* [Fragment tekstu]
Ukraina: Piosenki, „rewolucja” i prawa człowieka

23 stycznia 2005 roku, w dniu złożenia przez Wiktora Juszczenkę przysięgi prezydenckiej, Sekretarz Generalny Amnesty International, Irene Khan, zwróciła uwagę nowego prezydenta na kilka kwestii związanych z prawami człowieka, którymi według organizacji należy się jak najszybciej zająć. Amnesty International wezwała ukraińską administrację do zapewnienia lepszej ochrony praw człowieka na Ukrainie. Organizacja zaapelowała m.in. o ustanowienie zgodności pomiędzy stosownym ustawodawstwem a konstytucją Ukrainy, a także międzynarodowymi prawami i standardami ochrony praw człowieka.

 

Trzy miesiące później, 3 maja 2005 roku, Amnesty International ponownie wystosowała pismo do władz ukraińskich, tym razem do ministra sprawiedliwości, Romana Zwarycza, w związku z dwoma przypadkami torturowania i znęcania się. Organizacja poczyniła zalecenia, aby prawa ludzi przebywających w areszcie były chronione zgodnie z międzynarodowymi traktatami dotyczącymi praw człowieka, których Ukraina jest stroną.

* [Surowe dane]

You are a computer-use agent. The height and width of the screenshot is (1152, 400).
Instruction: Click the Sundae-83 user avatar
...
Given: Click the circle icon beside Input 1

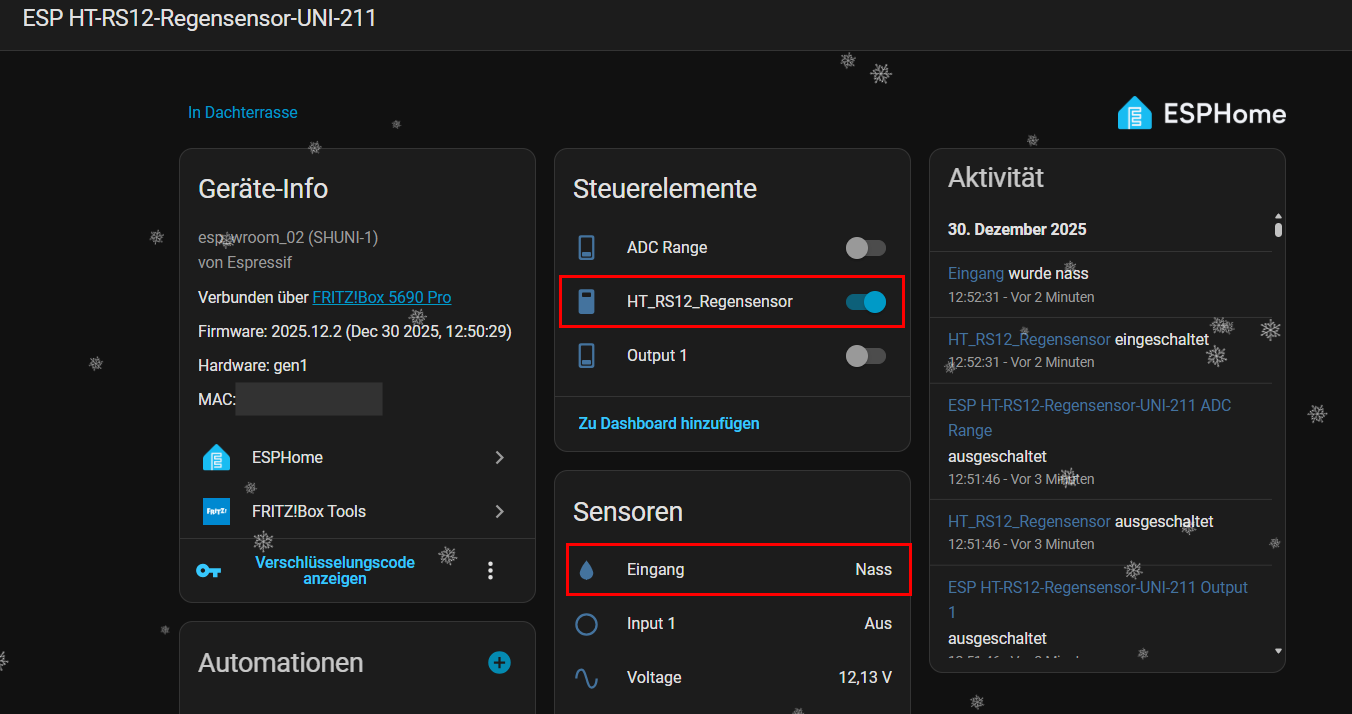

* [Zadanie] Kontynuuj tekst o apelach Amnesty International do władz Ukrainy, zaczynając zaraz po jego ostatnim zdaniu. Wiersze z danymi nie są tu potrzebne.

* [Odpowiedź]
 

Na początku 2004 roku, policjanci z Simferopola na Krymie zatrzymali sześć osób – trzech mężczyzn i dwie kobiety, z których jedna miała przy sobie 18 – miesięcznego synka. Do zatrzymania doszło w związku z napadem, który miał miejsce rok wcześniej. Policja traktowała mężczyzn jako podejrzanych o popełnienie przestępstwa. Według relacji byli oni wielokrotnie bici, grożono im oraz zmuszono do podpisania zeznań, które później wycofali. Mężczyzn tych wypuszczono bez postawienia zarzutów. Jeden z nich trafił do szpitala ze względu na obrażenia. Dwie kobiety przesłuchiwano w charakterze świadków. Podobno były bite. 18-miesięcznego chłopca, który wówczas był chory i miał wysoką temperaturę, zabrano od matki aby zmusić ją do zeznawania przeciwko trzem mężczyznom. Żadne z nich nie miała w areszcie dostępu do prawnika. Wszyscy wnieśli skargę do oskarżyciela publicznego regionu Simferopol, ale zgodnie z wiedzą Amnesty International, do dnia dzisiejszego nie podjęto żadnych kroków, by wszcząć dochodzenie w sprawie tych zarzutów ani nie zawieszono policjantów odpowiedzialnych za złe traktowanie zatrzymanych.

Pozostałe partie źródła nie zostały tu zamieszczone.